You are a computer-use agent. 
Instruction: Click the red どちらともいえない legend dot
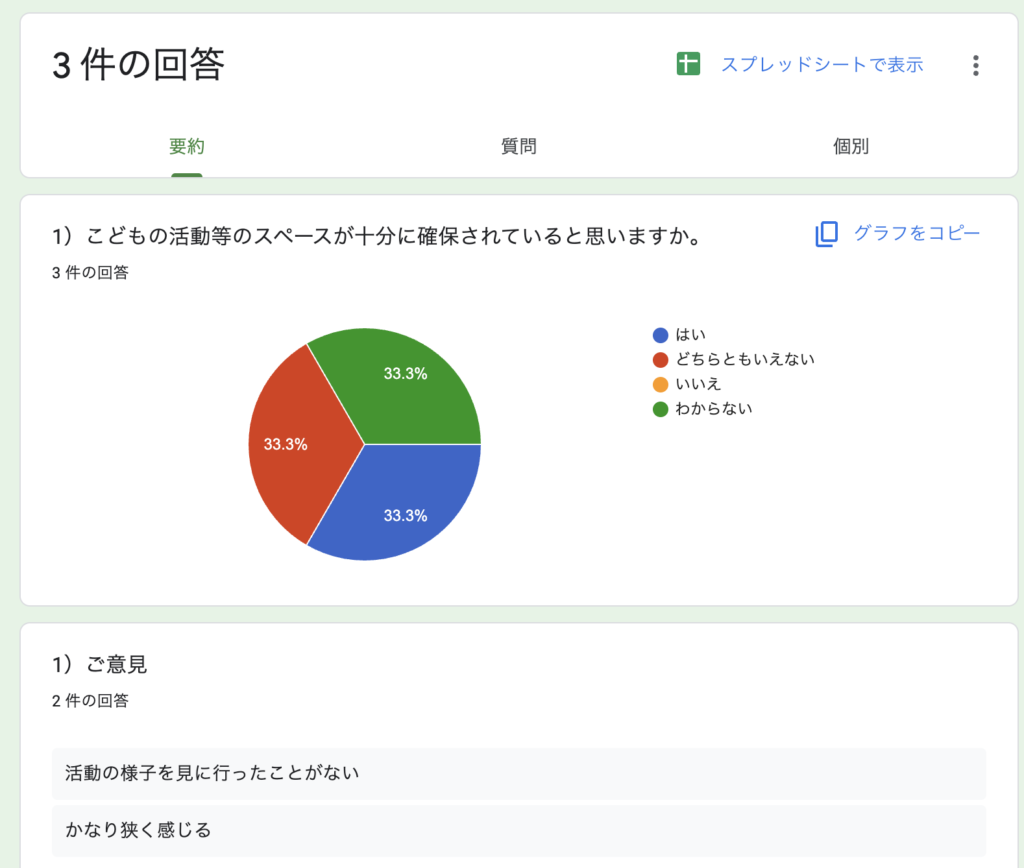[x=660, y=359]
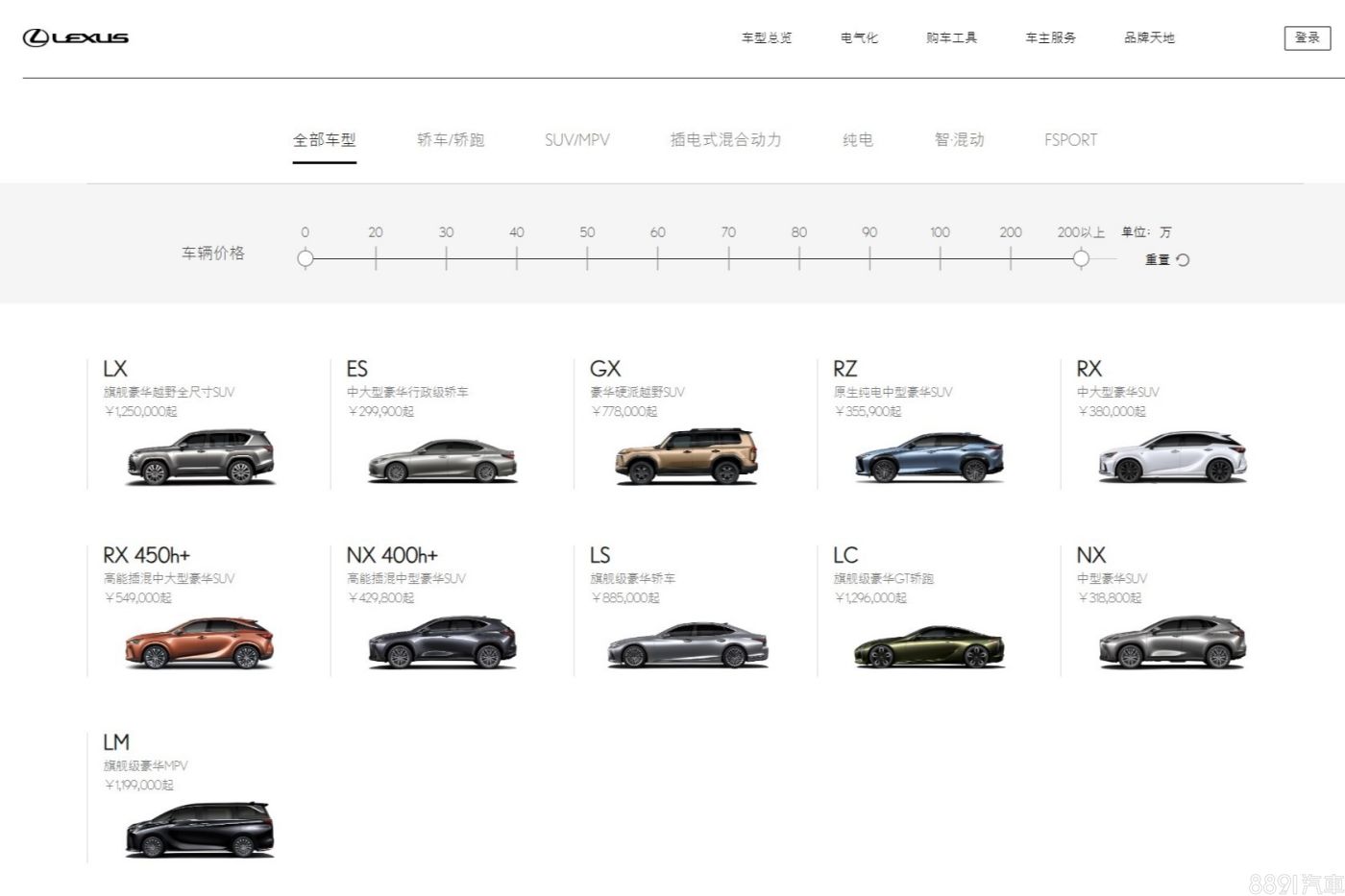Viewport: 1345px width, 896px height.
Task: Open the LX SUV car image
Action: pyautogui.click(x=200, y=457)
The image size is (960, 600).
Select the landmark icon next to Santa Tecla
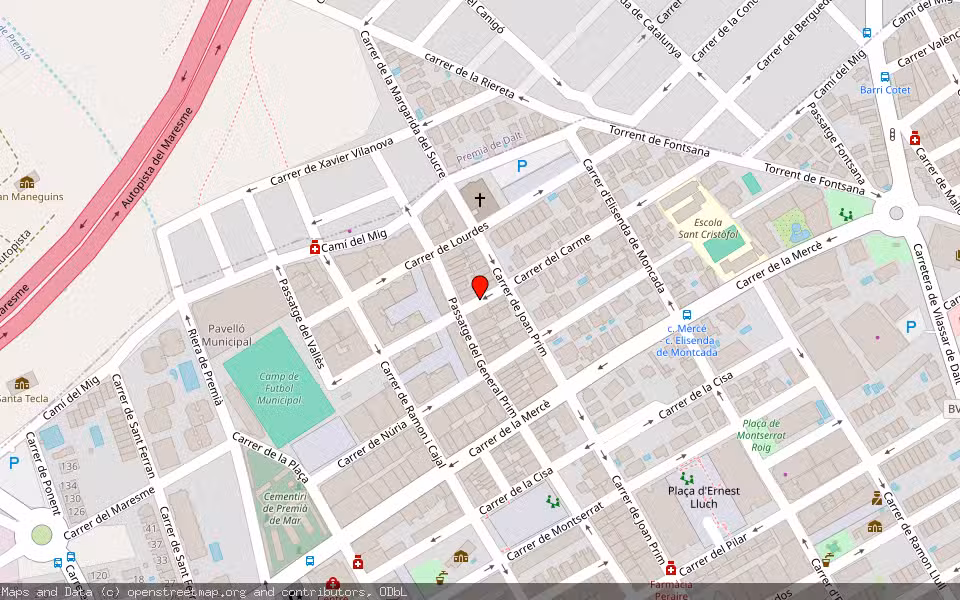click(x=21, y=383)
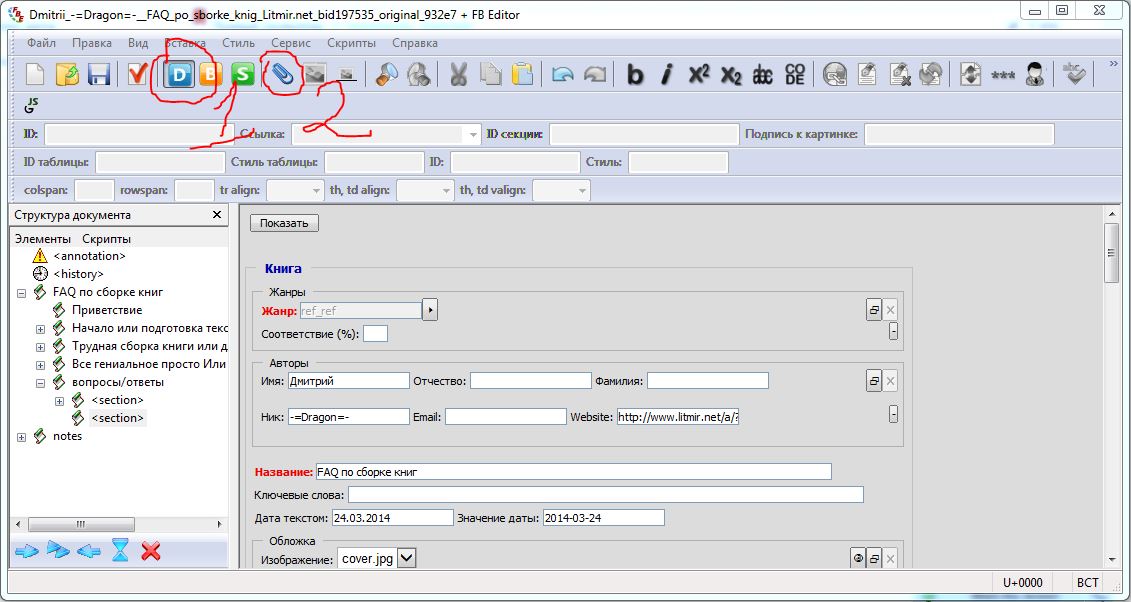Image resolution: width=1131 pixels, height=602 pixels.
Task: Click the red checkmark validate icon
Action: 137,75
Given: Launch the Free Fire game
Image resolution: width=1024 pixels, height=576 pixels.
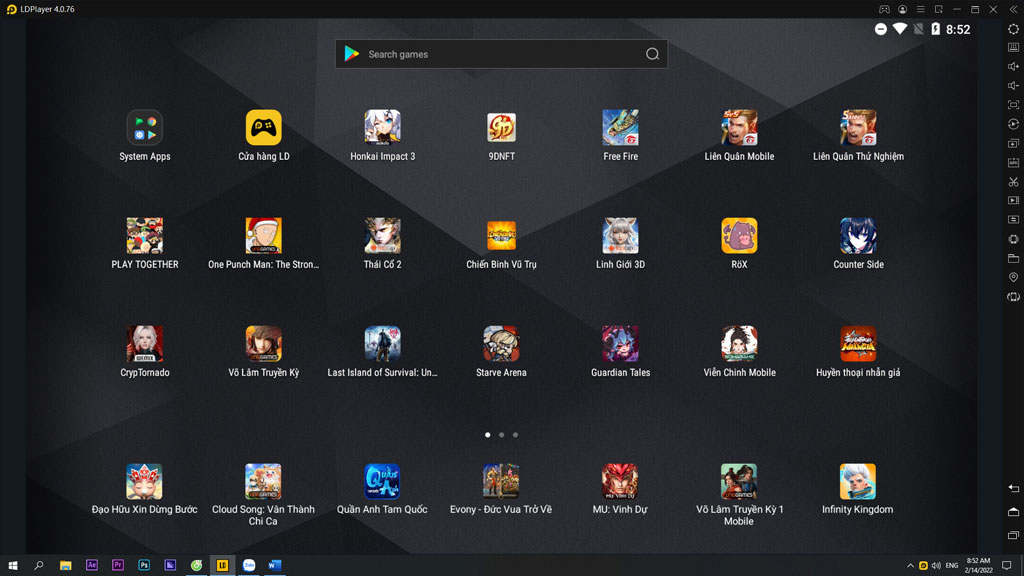Looking at the screenshot, I should pyautogui.click(x=620, y=128).
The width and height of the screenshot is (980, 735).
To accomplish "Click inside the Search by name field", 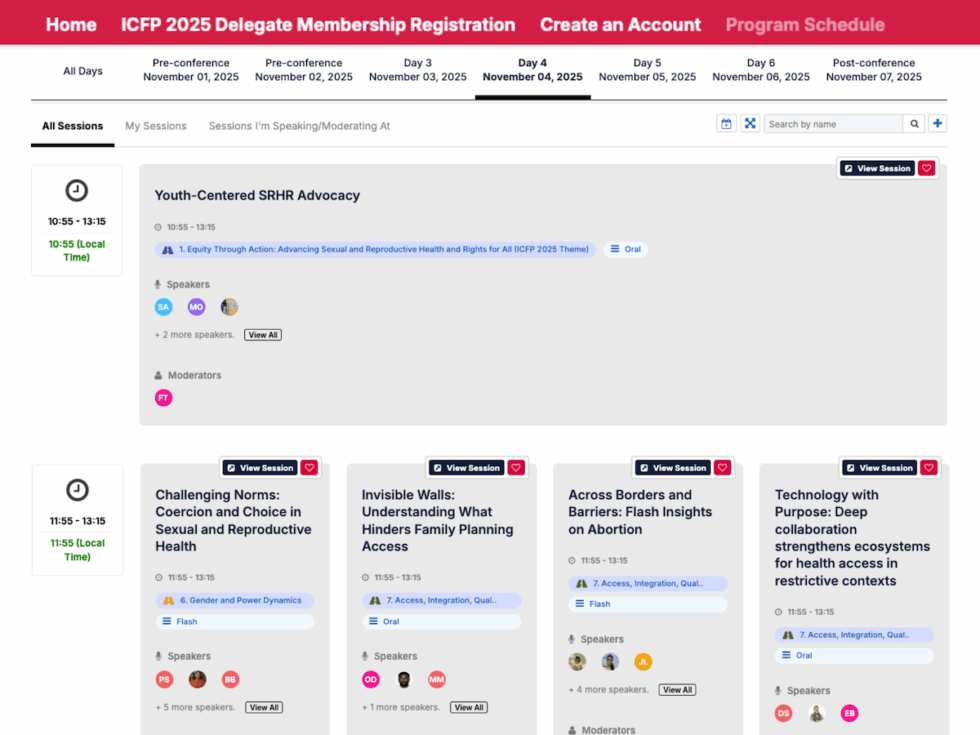I will pyautogui.click(x=835, y=123).
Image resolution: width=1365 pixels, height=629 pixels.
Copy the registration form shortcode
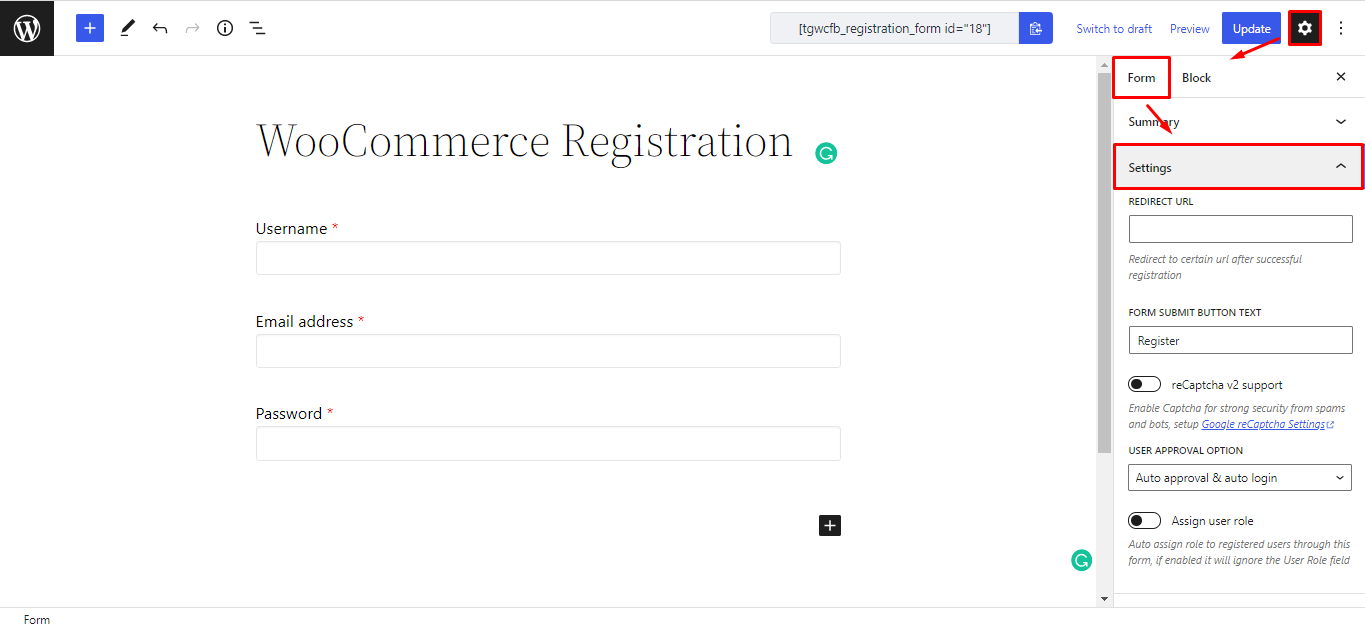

■ Instructions for the task: Copy nothing but the lines above that run from the one with "The image size is (960, 600)." to the one with "Given: Launch the Free Fire game", ends included; pictures stay out.

■ Exercise output:
The image size is (960, 600).
Select the landmark icon next to Santa Tecla
click(x=21, y=383)
Image resolution: width=1131 pixels, height=602 pixels.
Task: Click the red checkmark validate icon
Action: 137,75
Given: Launch the Free Fire game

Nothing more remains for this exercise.